Conference Statements

Signatories & Supporters


Statement by Prime Minister Jean Chrétien, 3 December "We have come together today to bring an end to the landmine epidemic. The sting of death that remains long after the guns grow quiet, long after the battles are over. ...

I welcome you to an historic occasion. For the first time, the majority of the nations of the world will agree to ban a weapon which has been in military use by almost every country in the world. For the first time, a global partnership of governments, international institutions and non-governmental groups has come together - with remarkable speed and spirit - to draft the treaty we will sign today. For the first time, those who fear to walk in their fields, those who cannot till their lands, those who cannot return to their own homes - all because of landmines - once again can begin to hope. ...

The work of many nations, groups and individuals has brought us to this moment. The International Committee of the Red Cross, whose surgeons have seen too many bodies shattered by landmines, offered early leadership. The International Campaign to Ban Landmines drove the cause with their enthusiasm and commitment. The late Princess of Wales seized the attention of the world when she exposed the human cost of landmines. And Secretary-General Kofi Annan showed courageous leadership. ...

At the first G-7 Summit I attended as Prime Minister, in Naples in 1994, I raised the Canadian concern over the landmine epidemic. In 1995, our foreign minister, André Ouellet committed Canada to the cause of banning landmines. And in 1996, Lloyd Axworthy brought new energy, commitment and new urgency to world action. He convened a conference in Ottawa because we were not satisfied with what had been done to end the extermination in slow motion caused by landmines.

We knew that it was not good enough to end the landmine epidemic at some distant future date. Not with a hundred million mines planted all over the world. Not with thousands of innocent civilians - men, women and children - dying every year. We knew we had to act. And we did.

• _RECORDED INFORMATION_
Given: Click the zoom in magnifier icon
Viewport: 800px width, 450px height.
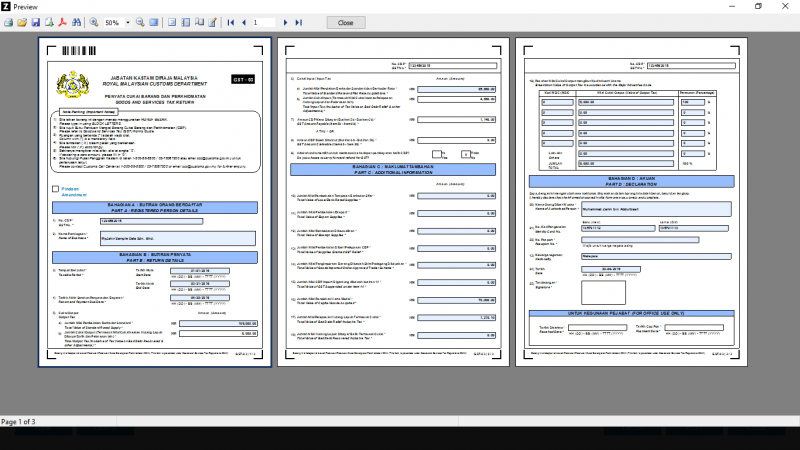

• _WHAT THE EXERCISE ASKS_
In the landmine conference statement, transcribe everything from "Signatories & Supporters" down to "are over. ..." word for word.

• _RESPONSE BELOW_
Signatories & Supporters


Statement by Prime Minister Jean Chrétien, 3 December "We have come together today to bring an end to the landmine epidemic. The sting of death that remains long after the guns grow quiet, long after the battles are over. ...